I got mine at Sears, and I paid around $20. I've seen them at Amazon for the same, so I'd say that's the going price.

*
What is it?*

This is a Japanese-style saw, which means it cuts on a pull-stroke, rather than the push. You can find all sorts of arguments for and against this both on- and off-line, so I'll limit my commentary to this: Some people love it, some people hate it, and you should try for yourself before you make a decision one way or the other. What that means in terms of use is that the blade is both thinner and floppier than you'd expect in a saw. That's not the problem it would be in a European saw because it doesn't rely on blade stiffness to cut: the force of pulling it through the wood keeps it straight. That means it can cut a much thinner kerf, and, if sharp, can cut much more easily, because it's not trying to remove as much material.

The other difference between Japanese-style and European-style saws is how sharp the teeth are. On a well-sharpened European saw, you can hurt yourself. Get your finger in the way of the stroke, and you're going to know it. But it's pretty hard to cut yourself with it other than that. This saw is razor sharp. Each tooth is like a tiny little knife blade, and it WILL cut you if you grab it wrong. Get used to that.

Some more details: The cutting edge is around 9 1/2" long. One edge has about 9 teeth per inch, and is intended for ripping, while the other is around 17 TPI, and is intended for cross-cutting. The blade widens towards the tip, and is narrower near the handle. It looks odd, but is standard for a Ryoba.
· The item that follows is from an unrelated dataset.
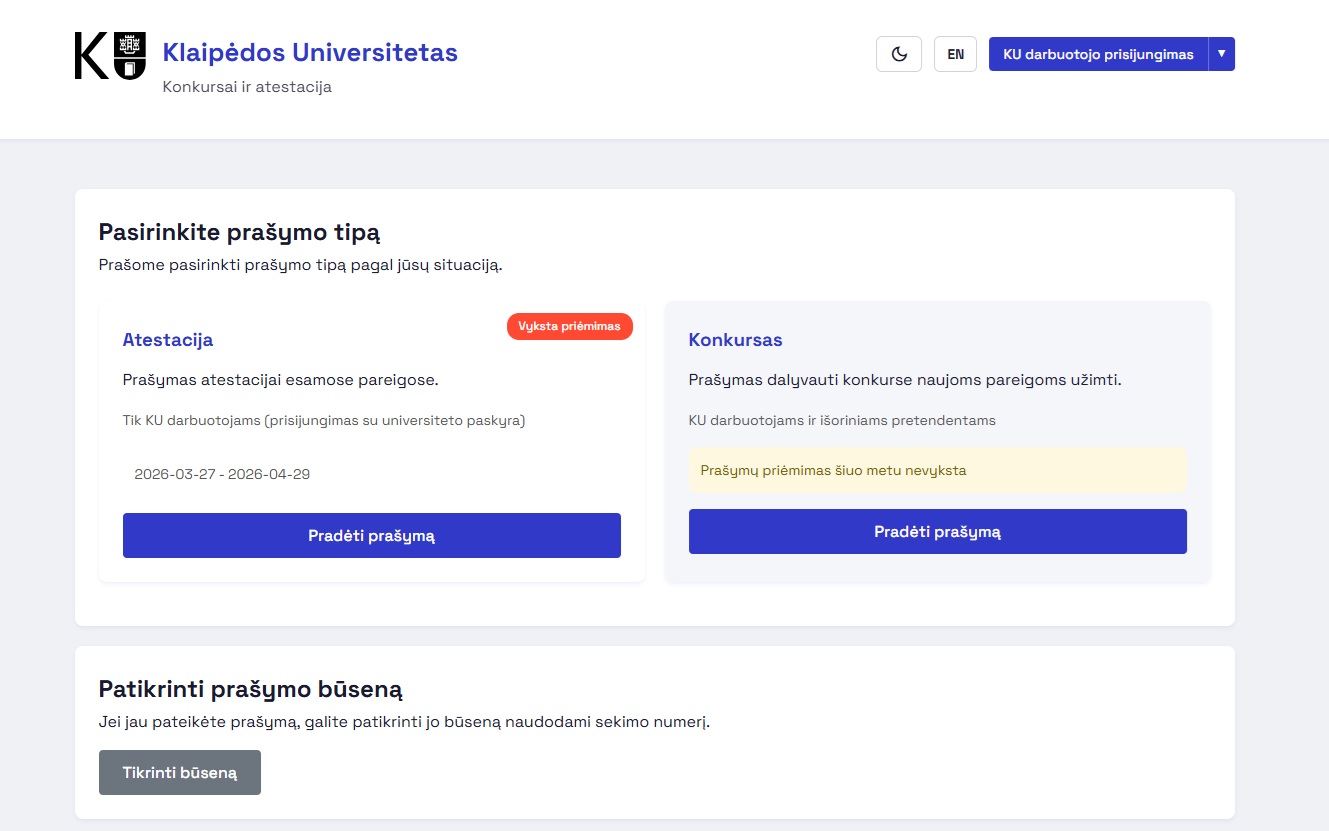Expand the login options dropdown arrow
Viewport: 1329px width, 831px height.
pos(1221,54)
*What's the construction like?*

It's not bad. There were some corners cut, no doubt about it, but they were in the handle, not the blade. The handle is plastic, and the knob to fasten the blade in place is also plastic, and starting to wear. I figure I have, at most, another year before the knob gives up and I have to find a way to replace it. I'm willing to take that sacrifice for the price.


The blade is an interesting question. The teeth are cut, not stamped, which is a plus. It feels (and cuts) like it's fairly high quality, but it has impulse hardened teeth. That means that the teeth will hold their edge for a long time, but can't be sharpened when they dull. 
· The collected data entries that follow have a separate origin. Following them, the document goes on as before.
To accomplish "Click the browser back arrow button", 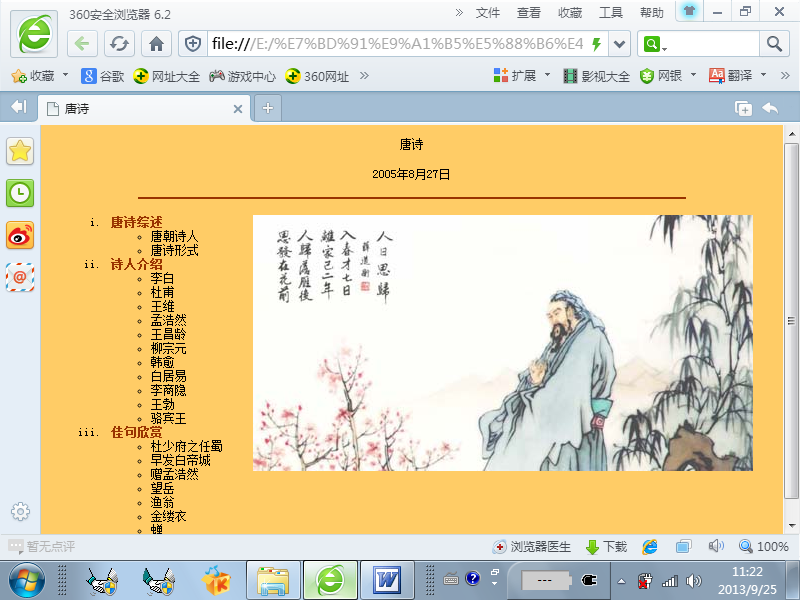I will point(83,44).
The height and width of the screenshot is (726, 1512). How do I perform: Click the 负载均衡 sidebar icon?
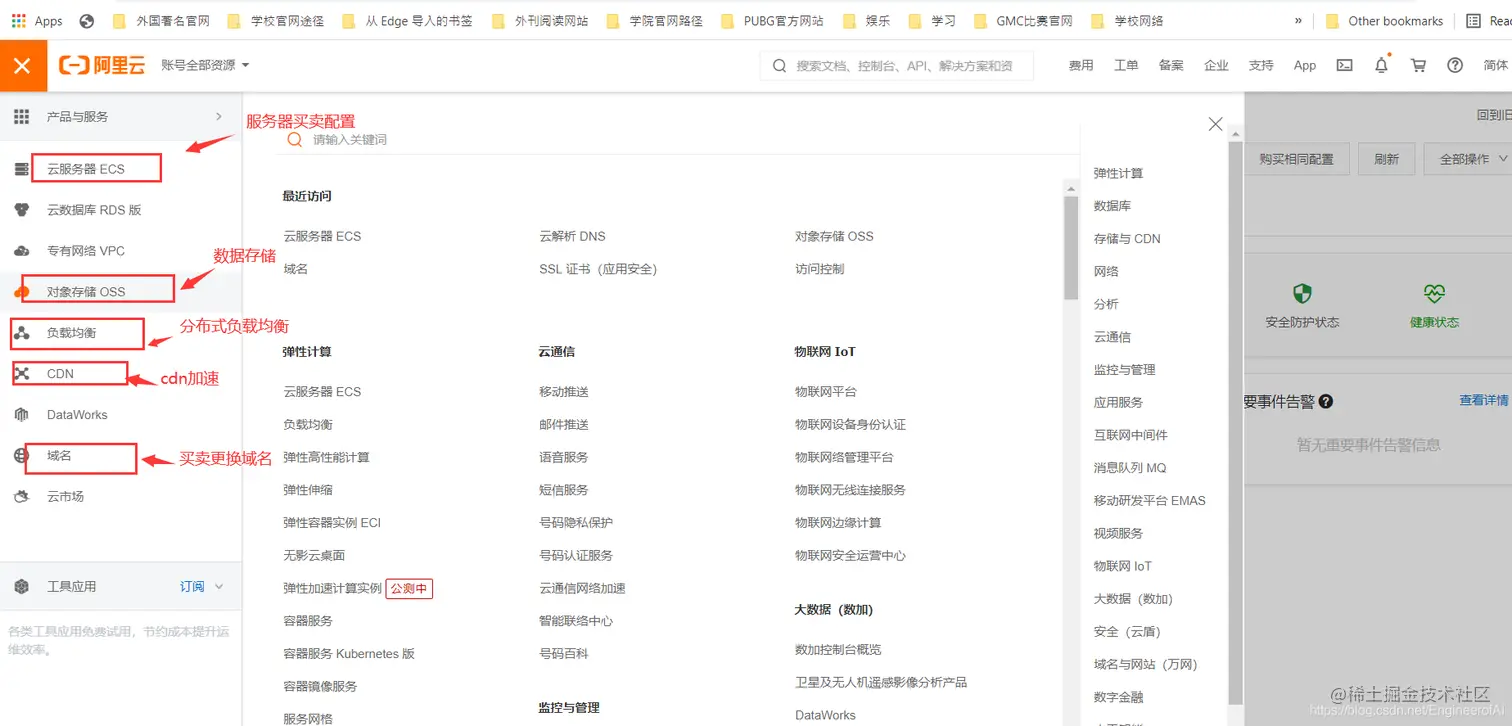[22, 332]
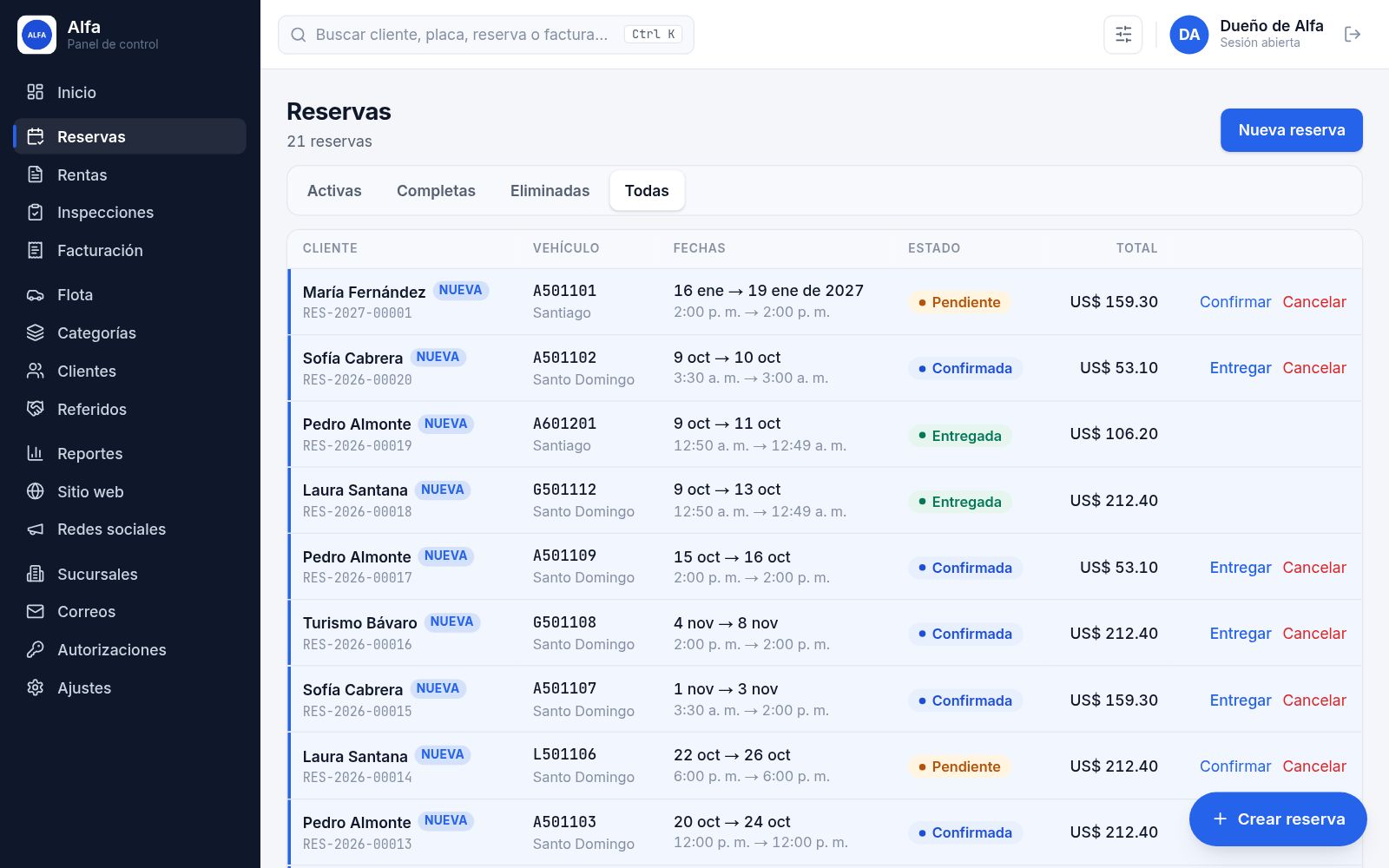The width and height of the screenshot is (1389, 868).
Task: Select the Eliminadas tab
Action: 550,191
For all that I like it, this is essentially a disposable tool, and I'm not a huge fan of that.

*How does it work?*

You might have guessed from the beginning that I like this saw. You'd have guessed right. I bought it on the grounds that, first, I wanted to see what cutting with a pull-saw felt like, and second, it was cheap. It cuts extremely well. Not "extremely well for a twenty dollar saw," just "extremely well." I've crosscut and ripped both pine (ripping 1x6 on this is remarkably simple) and red oak. Pine it had no trouble with: Chopping up 2x6 is easy, and ripping 1x6 width-wise (I needed a piece 5" wide by 1/4" thick) was no problem at all. I've also cut plywood from 1/4" to 3/4", PVC pipe, and plastic gutter. It had no trouble at all with any of those. 
UPDATE FROM ORIGINAL: I found myself needing to trim slightly less than a sixteenth of an inch off a piece of douglas fir yesterday. This saw did it with no trouble, either cross-grain or ripping. I could have used a chisel, but the saw was closer, and I wanted to see if it would work.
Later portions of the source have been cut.